Items in a dataset
-- BEGIN --
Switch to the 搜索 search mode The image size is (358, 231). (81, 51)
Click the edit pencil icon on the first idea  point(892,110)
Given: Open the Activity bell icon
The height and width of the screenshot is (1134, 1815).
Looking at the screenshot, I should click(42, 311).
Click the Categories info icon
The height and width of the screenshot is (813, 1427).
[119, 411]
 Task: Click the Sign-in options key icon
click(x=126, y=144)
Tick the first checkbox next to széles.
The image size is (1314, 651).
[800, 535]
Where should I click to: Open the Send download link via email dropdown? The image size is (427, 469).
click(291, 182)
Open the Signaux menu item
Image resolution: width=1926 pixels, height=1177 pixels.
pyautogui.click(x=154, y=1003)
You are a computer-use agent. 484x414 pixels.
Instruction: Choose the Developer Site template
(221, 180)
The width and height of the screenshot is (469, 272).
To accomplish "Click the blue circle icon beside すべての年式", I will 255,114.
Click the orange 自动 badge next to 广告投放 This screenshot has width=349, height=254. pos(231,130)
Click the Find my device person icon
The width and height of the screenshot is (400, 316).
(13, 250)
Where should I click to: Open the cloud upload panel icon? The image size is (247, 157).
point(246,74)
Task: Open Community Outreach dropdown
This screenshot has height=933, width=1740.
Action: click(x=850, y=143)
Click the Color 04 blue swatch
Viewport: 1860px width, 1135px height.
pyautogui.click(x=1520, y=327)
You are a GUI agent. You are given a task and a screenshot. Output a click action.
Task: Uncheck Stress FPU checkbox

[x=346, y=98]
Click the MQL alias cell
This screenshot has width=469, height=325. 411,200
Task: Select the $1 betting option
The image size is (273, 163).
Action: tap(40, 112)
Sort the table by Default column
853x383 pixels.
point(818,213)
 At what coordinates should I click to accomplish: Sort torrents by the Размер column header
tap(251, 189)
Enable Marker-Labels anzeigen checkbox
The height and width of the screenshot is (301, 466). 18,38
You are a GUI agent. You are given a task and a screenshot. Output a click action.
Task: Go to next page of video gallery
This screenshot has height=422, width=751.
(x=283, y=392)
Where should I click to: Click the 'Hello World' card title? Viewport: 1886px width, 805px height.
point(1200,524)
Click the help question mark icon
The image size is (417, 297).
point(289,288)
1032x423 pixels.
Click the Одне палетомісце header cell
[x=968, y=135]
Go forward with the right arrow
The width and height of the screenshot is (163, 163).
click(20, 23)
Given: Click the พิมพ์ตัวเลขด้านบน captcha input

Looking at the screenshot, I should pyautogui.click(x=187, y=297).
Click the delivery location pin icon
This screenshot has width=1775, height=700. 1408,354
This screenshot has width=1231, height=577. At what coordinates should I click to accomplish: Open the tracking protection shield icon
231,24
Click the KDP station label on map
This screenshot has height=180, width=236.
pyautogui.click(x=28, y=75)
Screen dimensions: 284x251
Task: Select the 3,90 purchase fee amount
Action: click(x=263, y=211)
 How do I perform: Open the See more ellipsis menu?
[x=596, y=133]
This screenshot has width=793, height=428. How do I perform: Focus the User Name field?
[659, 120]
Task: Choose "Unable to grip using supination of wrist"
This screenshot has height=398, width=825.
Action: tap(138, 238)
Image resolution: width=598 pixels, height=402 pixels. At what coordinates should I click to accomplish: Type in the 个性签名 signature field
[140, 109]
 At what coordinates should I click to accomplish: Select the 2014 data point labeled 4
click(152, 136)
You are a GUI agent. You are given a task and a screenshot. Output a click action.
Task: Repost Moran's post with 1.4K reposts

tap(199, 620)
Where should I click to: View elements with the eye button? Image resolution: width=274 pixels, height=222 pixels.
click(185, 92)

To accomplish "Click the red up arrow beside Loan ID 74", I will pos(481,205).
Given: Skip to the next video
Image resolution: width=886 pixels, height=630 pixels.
-- END --
Substitute "Where do I click to" for "Where should I click to" in every item above and write them out again, leaving everything else unchanged.

Switch to the 搜索 search mode The image size is (358, 231). (81, 51)
Click the edit pencil icon on the first idea  point(892,110)
Given: Open the Activity bell icon
The height and width of the screenshot is (1134, 1815).
Looking at the screenshot, I should click(42, 311).
Click the Categories info icon
The height and width of the screenshot is (813, 1427).
[119, 411]
 Task: Click the Sign-in options key icon
click(x=126, y=144)
Tick the first checkbox next to széles.
The image size is (1314, 651).
[800, 535]
Where do I click to: Open the Send download link via email dropdown? The image size is (427, 469).
click(291, 182)
Open the Signaux menu item
Image resolution: width=1926 pixels, height=1177 pixels.
pyautogui.click(x=154, y=1003)
You are a computer-use agent. 484x414 pixels.
Instruction: Choose the Developer Site template
(221, 180)
The width and height of the screenshot is (469, 272).
To accomplish "Click the blue circle icon beside すべての年式", I will 255,114.
Click the orange 自动 badge next to 广告投放 This screenshot has width=349, height=254. pos(231,130)
Click the Find my device person icon
The width and height of the screenshot is (400, 316).
(13, 250)
Where do I click to: Open the cloud upload panel icon? The image size is (247, 157).
point(246,74)
Task: Open Community Outreach dropdown
This screenshot has height=933, width=1740.
Action: click(x=850, y=143)
Click the Color 04 blue swatch
Viewport: 1860px width, 1135px height.
pyautogui.click(x=1520, y=327)
You are a GUI agent. You are given a task and a screenshot. Output a click action.
Task: Uncheck Stress FPU checkbox

[x=346, y=98]
Click the MQL alias cell
This screenshot has width=469, height=325. 411,200
Task: Select the $1 betting option
The image size is (273, 163).
Action: tap(40, 112)
Sort the table by Default column
853x383 pixels.
point(818,213)
 At what coordinates should I click to accomplish: Sort torrents by the Размер column header
tap(251, 189)
Enable Marker-Labels anzeigen checkbox
The height and width of the screenshot is (301, 466). 18,38
You are a GUI agent. You are given a task and a screenshot. Output a click action.
Task: Go to next page of video gallery
This screenshot has height=422, width=751.
(x=283, y=392)
Where do I click to: Click the 'Hello World' card title? Viewport: 1886px width, 805px height.
point(1200,524)
Click the help question mark icon
The image size is (417, 297).
point(289,288)
1032x423 pixels.
Click the Одне палетомісце header cell
[x=968, y=135]
Go forward with the right arrow
The width and height of the screenshot is (163, 163).
click(20, 23)
Given: Click the พิมพ์ตัวเลขด้านบน captcha input

Looking at the screenshot, I should pyautogui.click(x=187, y=297).
Click the delivery location pin icon
This screenshot has width=1775, height=700. 1408,354
This screenshot has width=1231, height=577. At what coordinates should I click to accomplish: Open the tracking protection shield icon
231,24
Click the KDP station label on map
This screenshot has height=180, width=236.
pyautogui.click(x=28, y=75)
Screen dimensions: 284x251
Task: Select the 3,90 purchase fee amount
Action: click(x=263, y=211)
 How do I perform: Open the See more ellipsis menu?
[x=596, y=133]
This screenshot has width=793, height=428. How do I perform: Focus the User Name field?
[659, 120]
Task: Choose "Unable to grip using supination of wrist"
This screenshot has height=398, width=825.
Action: tap(138, 238)
Image resolution: width=598 pixels, height=402 pixels. At what coordinates should I click to accomplish: Type in the 个性签名 signature field
[140, 109]
 At what coordinates should I click to accomplish: Select the 2014 data point labeled 4
click(152, 136)
You are a GUI agent. You are given a task and a screenshot. Output a click action.
Task: Repost Moran's post with 1.4K reposts

tap(199, 620)
Where do I click to: View elements with the eye button? Image resolution: width=274 pixels, height=222 pixels.
click(185, 92)

To accomplish "Click the red up arrow beside Loan ID 74", I will pos(481,205).
Given: Skip to the next video
Image resolution: width=886 pixels, height=630 pixels.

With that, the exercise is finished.